5. The Allman Brothers 1996/08/27 Primal Dead at the Fillmore East: February 1970 Steve Silberman: ...extended "Mountain Jam," a cheerful theme borrowed by the Allmans from the Dead, who had themselves lifted it from Donovan's "There is A Mountain. (The Allmans' performances at the Fillmore shows have recently been slotted for release.) Barry Welch: I don't recall ever hearing of the Dead doing Donovan's "Mountain Jam" before this. Can anyone provide venue/dates or better yet tapes? Gary Lambert: You can hear Garcia quoting "There Is A Mountain" on “Anthem Of The Sun,” in the jam out of “Alligator.”
6. Bob Dylan This Wheel's On Fire, Levon Helm, Morrow, 1993 (p 228) (after the Academy of Music show, NYE 1970/1971, Band with Dylan) ...The crowd loved it, and feelings were running high.

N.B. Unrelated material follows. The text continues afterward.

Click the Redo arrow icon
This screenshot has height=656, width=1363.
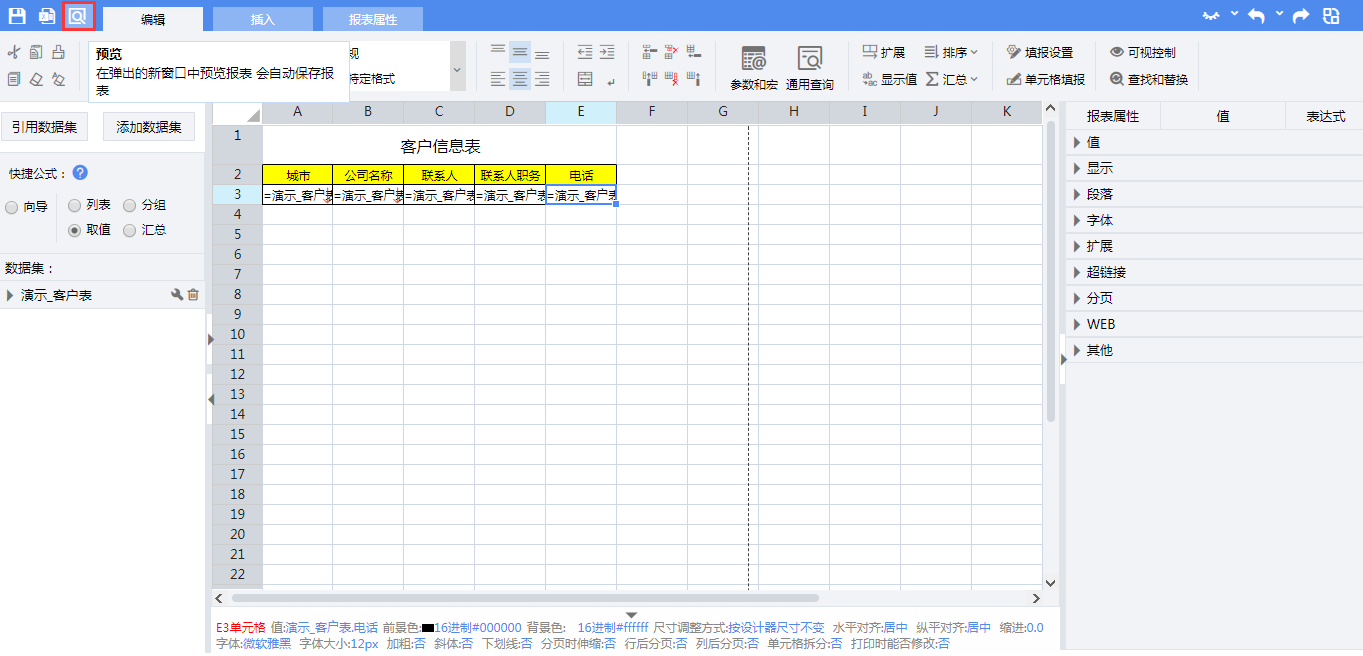point(1300,16)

They shouted along with the chorus-- "How does it feel?"--and even our new horn section came back onstage and sang with Bob on that final number. After the show I said to Bob, "When are we gonna go on the road together again?" He looked surprised. "I'm thinking of touring with the Dead," Bob said. "Well, keep us in mind," I told him.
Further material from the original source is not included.